▶ [INSTRUCTION 1]
Answer these questions about the LIRA unlocking thread:
(a) What share of an existing LIRA did the Ontario government allow to be unlocked?
(b) In which box of the T4RIF form did the taxable amount appear?
(c) On which line of Schedule 7 does TaxGuy say the transfer is reported?
▶ [INSTRUCTION 2] Continue the LIRA unlocking thread from its last post.

▶ [QUOTED PASSAGE]
•••
# Unlocking Part of a LIRA



## Belguy (May 24, 2010)

Early last year, I became aware of a provision whereby the Ontario government was allowing the unlocking of 50 percent of an existing LIRA.

When I went to my broker to request that this be done, they informed me that I would first have to set up something called a 'New LIF', move the entire amount from the old LIRA to this so-called 'New LIF' and then I could unlock 50 percent by moving it to my existing regular RRSP account.

Little did I realize, until recently, that setting up this 'New LIF' would generate a required annual payout which was set up for me at the minimum annual withdrawal.

What I cannot understand is why the Ontario government, in allowing the unlocking of 50 percent of my old LIRA, forced me to first set up the 'New LIF' for which an annual withdrawal would result? Can anyone explain why to me?

Another result of my actions was that I recently received a T4RIF form for the amount that I ultimately transferred to my regular RRSP--in other words, for the amount that I unlocked. However, I did not actually every get my hands on the amount showing as 'Taxable amounts' in box 16 of the form. That amount was simply transferred from my 'New LIF' to my regular RRSP.

I also received a 'Self Directed Retirement Savings Plan Receipt' for the same amount showing 'Transfer under paragraph 60(L)(V) of a contribution 'in kind'.

My second question is how do I enter this amount on my tax forms? I expect that I have to enter the amount in box 16 on line 115, but how do I show that I transferred this amount to my regular RRSP without ever getting my hands on it?

I would appreciate any assistance that anyone can provide.


----------



## TaxGuy (Apr 7, 2009)

It's a transfer from one registered plan to another. You report is on Line 11 of Schedule 7. See the tax guide Line 208 and look for line 11.*


----------



## Belguy (May 24, 2010)

Thank you, Tax Guy!!

I am still wondering why the unlocking of 50 per cent of my old LIRA led me to having to set up a 'New LIF' before I could transfer the unlocked amount to my RRSP, thereby leaving me with the other 50 per cent in the 'New LIF' from which I am forced to take an annual withdrawal.

When they promoted the fact that they were now allowing the 50 per cent unlocking, nobody said anything about also, at the same time, generating an annual minimum withdrawal from the 'New LIF'.

Was setting up the 'New LIF', with minimum annual withdrawals, the only way that I could unlock the other 50 per cent and move it to my RRSP?

Why would the government set it up so that the unlocking would generate a mandatory payout that did not exist before?

In other words, yes, you can unlock 50 percent but you must also start taking a minimum annual payout from the resulting 'New LIF' when such a payout was not required from the old LIRA. (unlocking yes but with resulting annual payout prior to age 71).
•••
▶ [Dataset items]
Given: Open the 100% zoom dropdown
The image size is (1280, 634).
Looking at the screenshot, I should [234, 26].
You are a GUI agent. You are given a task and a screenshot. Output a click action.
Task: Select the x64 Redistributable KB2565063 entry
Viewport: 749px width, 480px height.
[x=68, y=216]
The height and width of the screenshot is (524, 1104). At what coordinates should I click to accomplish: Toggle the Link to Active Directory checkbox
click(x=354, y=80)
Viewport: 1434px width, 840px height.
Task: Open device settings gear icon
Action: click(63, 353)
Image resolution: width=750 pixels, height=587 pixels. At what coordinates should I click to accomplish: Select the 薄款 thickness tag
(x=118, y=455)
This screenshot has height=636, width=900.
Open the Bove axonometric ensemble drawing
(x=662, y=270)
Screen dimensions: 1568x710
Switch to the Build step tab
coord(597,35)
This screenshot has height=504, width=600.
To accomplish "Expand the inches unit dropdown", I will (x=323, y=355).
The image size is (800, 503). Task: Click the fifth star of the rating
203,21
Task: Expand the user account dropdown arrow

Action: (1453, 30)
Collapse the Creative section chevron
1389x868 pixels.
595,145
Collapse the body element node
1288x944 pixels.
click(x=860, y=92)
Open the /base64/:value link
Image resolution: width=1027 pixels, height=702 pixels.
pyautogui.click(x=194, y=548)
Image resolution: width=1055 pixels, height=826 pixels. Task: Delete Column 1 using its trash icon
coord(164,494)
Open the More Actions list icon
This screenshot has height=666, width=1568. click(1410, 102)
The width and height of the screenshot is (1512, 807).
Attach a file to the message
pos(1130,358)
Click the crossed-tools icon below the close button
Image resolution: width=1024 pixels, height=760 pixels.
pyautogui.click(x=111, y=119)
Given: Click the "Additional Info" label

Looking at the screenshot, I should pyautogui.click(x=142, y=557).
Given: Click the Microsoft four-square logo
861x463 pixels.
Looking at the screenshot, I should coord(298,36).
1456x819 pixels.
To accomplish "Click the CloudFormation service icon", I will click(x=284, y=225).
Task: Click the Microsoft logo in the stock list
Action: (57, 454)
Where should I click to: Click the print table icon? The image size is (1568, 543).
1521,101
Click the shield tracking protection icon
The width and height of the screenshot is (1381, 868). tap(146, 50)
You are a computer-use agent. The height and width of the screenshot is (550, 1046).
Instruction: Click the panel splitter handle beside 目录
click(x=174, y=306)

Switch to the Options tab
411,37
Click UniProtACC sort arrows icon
•••
▶ [RIGHT ANSWER 1]
(a) 50 percent
(b) Box 16
(c) Line 11

▶ [RIGHT ANSWER 2]
What would be the government's thinking behind that or was there a way to unlock the 50 per cent without having to set up the 'New LIF' with it's mandatory payout?

Long winded, aren't I!!


----------



## sprocket1200 (Aug 21, 2009)

yes, you are. a lira only has limited options for conversion. feel lucky you can get 50% out. it sounds like you were surprised to get the income to put on your tax forms, but that should have been obvious from the start.

the lira and minimum payout gives the govt tax dollars, this is there game, so there are no surprises here.


----------



## Belguy (May 24, 2010)

And so, in their infinite benevolence, they allowed me to unlock half of my own money while, at the same time, subjecting me to minimum annual withdrawals that I was not forced to take with my original LIRA.

My original plan was to leave my locked in account alone until age 71 and let it gain in value. Now, with the annual mandatory withdrawals, that growth is going to be harder to achieve and the more growth that I can manage to get, the greater the annual payout will be!! 

This is a good example of 'buyer beware' whereby an unlocking of 50 percent led to an unexpected consequence of a mandatory payout that did not exist with the original plan.

One would have thought that the government would want our retirement savings to grow to their maximum so that we were better able to look out for ourselves in our old age.

However, this is evidently is not true as they seem to want to get their hands on the tax money from some of these locked-in monies sooner rather than later.

I am not too happy about this but am angriest with myself for not paying attention to the fine print when I took advantage of the new unlocking provisions.


----------



## warp (Sep 4, 2010)

BELGUY:

I came across this new option the govt was giving to get 50% out of a LIRA,
( not my LIRA, by the way...i was looking into it for a friend)

I too discovered that there would be all kinds of red tape, and that minimum amounts would then ahve to start coming out yearly as income.

I can see you are upset....and your financial advisor, obviously either had no clue, or didnt inform you.

You ask why the govt would do this....the answer is simple.

THEY ARE IDIOTS

And the TAX CODE is a disgrace, from top to bottm.

Like anything any govt ever does....its a mess.

Everything I see as the years go by, just confirms this to me


----------



## Four Pillars (Apr 5, 2009)

Unlocking a LIRA account is a huge hassle - I did it for my Dad a couple of years ago.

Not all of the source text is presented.